As much as I loved NOLF 1&2 I avoided JACK because I thought it was a straight up shooter. Plus no Cate, which is a bummer.
Was it any good ?
02/05/2014 at 22:59 Optimaximal says:
It made some good mechanical improvements to the combat AI (my guess is some bits were a test-bed for F.E.A.R.) and they really improved the sound engine.
Then they totally wasted it by making it a pure shooter with the occasional whack-a-mole/turret-shooting bit.
04/05/2014 at 12:26 LionsPhil says:
It was absolutely terrible.
It wasn’t even a good shooter.
02/05/2014 at 17:04 GapToothedGipsy says:
Logged in to say how very excited I am. Would love to see NOLF2 though, re-installed it fairly recently, it stands up well as a game, but it was a bit of a fight to get it running in widescreen nicely, and the menus were funky even then.
02/05/2014 at 18:37 mbp says:
I got a bout of nostalgia for Kate Archer about a year ago and installed NOLF2 from my disk copy. The good news is that it installed and played perfectly on Windows 7-64. It also looked pretty good too for such an old game and the game-play was as much fun as I remembered.
02/05/2014 at 19:08 LetSam says:
Excellent! Now all that’s left to make me a 100% happy retro camper is to see re-releases of AvP 2 and the Blade Runner adventure.
02/05/2014 at 19:21 Kaeoschassis says:
Terra Nova and Metal Fatigue.
Someone re-releases those I suspect I will literally never need to buy another game again.
02/05/2014 at 21:07 Devan says:
This is the best gaming news I’ve heard in a long time. I have physical copies of both games but would probably buy a re-release depending on how significant the polish changes are. Just the fact that the IP seems to have a respectable owner is reason for excitement.
02/05/2014 at 23:56 slabgar says:
Hot diggity dog!
03/05/2014 at 00:38 captain nemo says:
The Gods are smiling – I just bought ‘Jagged Alliance Gold’ from Steam, and now a NOLF return is announced ?
Modern life, sometimes, manages not to be rubbish
03/05/2014 at 08:07 CandyMan says:
I’m down with this….
03/05/2014 at 10:52 Gilead says:
Bought a CD version of NOLF 2 from Amazon a couple of weeks ago because I’d given up hope of this series getting a nicely compatible digital re-release. Clearly the universe noticed the purchase and decided to mess with me.

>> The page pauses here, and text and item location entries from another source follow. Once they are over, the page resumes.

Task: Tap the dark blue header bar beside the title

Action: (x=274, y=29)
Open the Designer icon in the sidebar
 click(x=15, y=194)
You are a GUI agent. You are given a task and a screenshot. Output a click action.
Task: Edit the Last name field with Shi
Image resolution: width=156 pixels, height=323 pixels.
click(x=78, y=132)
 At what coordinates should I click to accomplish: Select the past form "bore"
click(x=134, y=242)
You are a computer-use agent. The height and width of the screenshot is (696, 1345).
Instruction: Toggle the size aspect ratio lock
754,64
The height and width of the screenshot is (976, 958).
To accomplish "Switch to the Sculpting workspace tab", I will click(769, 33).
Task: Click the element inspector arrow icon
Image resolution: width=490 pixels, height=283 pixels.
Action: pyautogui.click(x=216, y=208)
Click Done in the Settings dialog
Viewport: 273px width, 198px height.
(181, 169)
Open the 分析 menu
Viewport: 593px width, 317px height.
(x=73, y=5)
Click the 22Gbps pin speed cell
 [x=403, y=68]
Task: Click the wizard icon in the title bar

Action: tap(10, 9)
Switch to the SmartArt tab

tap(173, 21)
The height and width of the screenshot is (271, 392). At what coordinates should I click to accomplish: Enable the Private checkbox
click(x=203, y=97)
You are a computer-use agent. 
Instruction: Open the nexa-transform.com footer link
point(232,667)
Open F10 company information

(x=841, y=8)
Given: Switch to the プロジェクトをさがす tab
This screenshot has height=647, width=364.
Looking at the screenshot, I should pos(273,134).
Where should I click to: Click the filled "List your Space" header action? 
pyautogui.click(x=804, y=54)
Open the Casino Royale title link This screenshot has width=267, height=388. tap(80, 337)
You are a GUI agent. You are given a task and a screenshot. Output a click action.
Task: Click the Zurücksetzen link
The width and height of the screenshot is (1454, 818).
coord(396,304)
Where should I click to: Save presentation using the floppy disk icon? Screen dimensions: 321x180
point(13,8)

I’m therefore now thinking of buying used copies of Star Wars: Episode 1 Racer and G-Police in the hope that the same thing will happen again.
03/05/2014 at 22:04 gummybearsliveonthemoon says:
Oh AWESOME! I still have both NOLFs and Contrack JACK on CD. I played NOLF a year back, and tried to play NOLF2, but the infinitely respawning guards in Siberia got too frustrating. Once I got to the India level with the bananas and the wanted posters, I was burned out on patience and stealth and went the opposite way, installed Quake 1, and ran through slipgates mad shooting without thought instead.
04/05/2014 at 11:50 bl4ckrider says:
Funny how much love such an old game still gets (mine as well) and that no one has had the idea to rerelease it earlier.
04/05/2014 at 19:55 Jalan says:
News of the year. No need to write about anything else, as it is likely to be downhill from here. My wallet can barely handle the anticipation.